Employment outlook continues to grow in UK, but wages look likely to fall
While employment growth looks set to continue in the UK, there are signs that this growth is beginning to slow and that real wages are likely to fall during 2017 for many employees.
Concerns are also emerging over the implications of Brexit for employers’ access to migrant labour and a reduction in employer investment intentions.
These are among the main findings of the latest quarterly Group Labour Market Outlook report from Adecco and the Chartered Institute of Personnel and Development, which shows that the net employment balance, while remaining in positive territory at +22, has shown a slight negative decline from the previous quarter’s figure of +27.
At the same time, real wages look set to fall during 2017 as, for the second quarter running, employers anticipate median basic pay settlements of just 1.1% for the 12 months ahead, against a backdrop of anticipated higher inflation. Furthermore, although 42% of employers believe that future restrictions on EU labour could damage their UK operations, just 15% have started to prepare for this eventuality.
Only 6% of employers said they favour a hard Brexit, which would see the introduction of World Trade Organisation rules.
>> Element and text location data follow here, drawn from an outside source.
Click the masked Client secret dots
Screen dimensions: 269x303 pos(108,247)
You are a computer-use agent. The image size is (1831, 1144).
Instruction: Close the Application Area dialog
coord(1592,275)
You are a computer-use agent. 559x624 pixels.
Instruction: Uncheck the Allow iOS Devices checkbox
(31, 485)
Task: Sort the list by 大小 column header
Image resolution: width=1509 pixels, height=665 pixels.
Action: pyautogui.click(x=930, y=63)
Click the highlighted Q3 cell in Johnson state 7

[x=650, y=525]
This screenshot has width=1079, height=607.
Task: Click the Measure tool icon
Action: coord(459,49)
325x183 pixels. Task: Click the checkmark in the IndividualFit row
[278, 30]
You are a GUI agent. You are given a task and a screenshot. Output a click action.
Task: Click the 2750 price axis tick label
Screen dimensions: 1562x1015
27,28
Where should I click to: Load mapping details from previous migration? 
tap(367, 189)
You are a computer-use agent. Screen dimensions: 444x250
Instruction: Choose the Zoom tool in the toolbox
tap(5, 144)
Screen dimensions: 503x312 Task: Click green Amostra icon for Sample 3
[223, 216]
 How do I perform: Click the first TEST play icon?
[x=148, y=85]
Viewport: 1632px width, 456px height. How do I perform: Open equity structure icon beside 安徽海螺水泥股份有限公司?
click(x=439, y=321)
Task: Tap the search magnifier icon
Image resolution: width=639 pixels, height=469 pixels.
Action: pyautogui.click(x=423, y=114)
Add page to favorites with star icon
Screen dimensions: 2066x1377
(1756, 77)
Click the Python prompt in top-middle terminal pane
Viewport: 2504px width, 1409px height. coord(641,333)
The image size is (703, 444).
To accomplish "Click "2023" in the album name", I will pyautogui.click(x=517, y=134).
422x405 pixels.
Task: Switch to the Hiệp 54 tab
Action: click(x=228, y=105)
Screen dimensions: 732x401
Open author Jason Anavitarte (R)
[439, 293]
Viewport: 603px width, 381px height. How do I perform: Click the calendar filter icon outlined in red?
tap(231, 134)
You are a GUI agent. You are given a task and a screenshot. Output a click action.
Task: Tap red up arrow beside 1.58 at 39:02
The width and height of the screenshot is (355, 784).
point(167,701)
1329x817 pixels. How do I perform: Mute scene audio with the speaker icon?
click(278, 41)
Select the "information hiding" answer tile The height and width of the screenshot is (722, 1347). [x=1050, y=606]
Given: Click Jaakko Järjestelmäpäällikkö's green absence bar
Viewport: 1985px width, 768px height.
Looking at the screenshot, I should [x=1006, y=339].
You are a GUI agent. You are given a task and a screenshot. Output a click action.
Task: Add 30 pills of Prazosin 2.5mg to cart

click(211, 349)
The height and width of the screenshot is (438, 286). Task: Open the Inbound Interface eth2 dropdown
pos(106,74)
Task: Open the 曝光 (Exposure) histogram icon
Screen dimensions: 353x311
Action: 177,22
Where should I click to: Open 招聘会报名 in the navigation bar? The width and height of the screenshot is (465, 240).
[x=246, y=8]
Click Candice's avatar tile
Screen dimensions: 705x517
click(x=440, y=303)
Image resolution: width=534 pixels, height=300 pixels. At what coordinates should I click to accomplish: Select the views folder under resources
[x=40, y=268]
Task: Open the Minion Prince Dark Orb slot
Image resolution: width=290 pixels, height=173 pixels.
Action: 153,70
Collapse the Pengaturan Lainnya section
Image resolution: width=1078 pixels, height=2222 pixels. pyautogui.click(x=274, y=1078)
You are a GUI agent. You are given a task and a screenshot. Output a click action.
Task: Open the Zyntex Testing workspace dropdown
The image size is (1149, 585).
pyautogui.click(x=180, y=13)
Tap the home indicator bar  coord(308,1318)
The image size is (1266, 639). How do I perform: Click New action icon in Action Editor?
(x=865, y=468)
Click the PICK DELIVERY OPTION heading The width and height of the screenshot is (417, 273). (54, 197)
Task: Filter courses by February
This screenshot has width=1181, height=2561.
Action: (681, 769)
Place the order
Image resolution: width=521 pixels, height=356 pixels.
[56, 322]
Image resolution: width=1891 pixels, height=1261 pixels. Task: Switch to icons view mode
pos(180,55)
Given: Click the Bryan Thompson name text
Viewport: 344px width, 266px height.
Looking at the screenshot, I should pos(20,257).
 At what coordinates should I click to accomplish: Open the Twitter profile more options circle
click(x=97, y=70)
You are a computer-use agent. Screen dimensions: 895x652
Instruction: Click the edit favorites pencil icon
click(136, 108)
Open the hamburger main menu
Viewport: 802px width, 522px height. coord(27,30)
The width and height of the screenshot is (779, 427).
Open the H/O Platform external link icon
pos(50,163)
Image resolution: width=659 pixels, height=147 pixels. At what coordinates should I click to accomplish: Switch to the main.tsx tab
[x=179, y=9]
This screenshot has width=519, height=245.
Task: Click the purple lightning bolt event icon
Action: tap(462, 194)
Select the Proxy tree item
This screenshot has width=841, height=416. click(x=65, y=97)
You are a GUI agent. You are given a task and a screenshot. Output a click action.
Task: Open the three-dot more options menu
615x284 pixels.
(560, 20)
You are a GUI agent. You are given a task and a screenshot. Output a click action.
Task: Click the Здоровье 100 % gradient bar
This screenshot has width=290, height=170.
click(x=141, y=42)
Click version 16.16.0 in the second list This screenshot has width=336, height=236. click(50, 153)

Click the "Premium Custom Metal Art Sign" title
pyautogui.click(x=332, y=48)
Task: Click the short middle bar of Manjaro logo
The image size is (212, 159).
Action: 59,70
The majority of employers broadly favour existing trading arrangements (16%), a European Economic Area type arrangement including free movement of labour (26%), or negotiated bilateral free trade arrangements (10%).
Gerwyn Davies, labour market analyst at the CIPD, said:
“The report points to the UK economy beginning to face some likely headwinds following the decision to leave the European Union. The impact of potential restrictions to migrant labour will certainly be exacerbated by the fall we’re seeing in business investment intentions.
“Given the current level of uncertainty and the projected increases in costs as a result of a weaker pound, it’s not surprising that employers aren’t currently persuaded to respond to likely controls on migration by investing more in skills. However, this will put further pressure on the UK’s productivity growth potential, which is critical to employers’ ability to afford more generous pay increases. Pay expectations are already weak, and as inflation moves up we can expect a period of low or negative real wage growth for the squeezed middle.
“It seems that few UK employers want or are ready for a hard Brexit outcome, which all the latest political commentary seems to be pointing towards. However, uncertainty over the UK’s future arrangements with the EU is no excuse for inaction. From all of the information we have, it’s inevitable that there will be restrictions on EU migrant labour after the UK leaves the EU and employers must be prepared for this. It’s vital that the UK government considers making intermediate arrangements when introducing changes to immigration policy. This will ensure that employers that have come to depend on EU migrants to deal with recruitment difficulties or skills shortages have time to review their recruitment and training and development strategies ahead of Brexit.”
The survey also shows that employers are already reporting that it will be harder to recruit and retain EU migrant workers even before the UK officially leaves the UK. Of the 62% of employers that employ migrant workers, 23% say they have evidence that EU migrants are already considering leaving the UK in the next 12 months as a result of Brexit. Furthermore, 54% of those who have intentions to recruit EU migrants during the next 12 months believe it will be harder to recruit EU migrants in the year ahead.
Among the 15% of employers that have started planning for the likelihood that it will become harder to recruit EU nationals in the future, 43% say they have started strategic workforce planning, 39% report they are undertaking a review of the organisation’s resourcing strategy, and 22% say they are planning to start investing in or increasing their investment in apprenticeships, with a similar proportion looking to build closer links with schools and colleges.
John L Marshall III, CEO of Adecco Group for the UK and Ireland, commented:
“For years the UK has been one of the most attractive countries for EU workers, benefitting from easy access to a large, European talent pool. However, the Brexit vote is now seeing UK employers look increasingly concerned about their access to the single market.
“This should serve as a wake-up call for employers, who need to adopt a more strategic approach to workforce planning, invest more in their own staff and engage with educational institutions to improve the UK’s domestic pipeline of talent.”
Additionally, the report found that 30% of employers expect that the UK’s vote to leave the EU will increase their costs during the next three months, which may partly explain why employers are more likely to be planning to reduce investment in skills.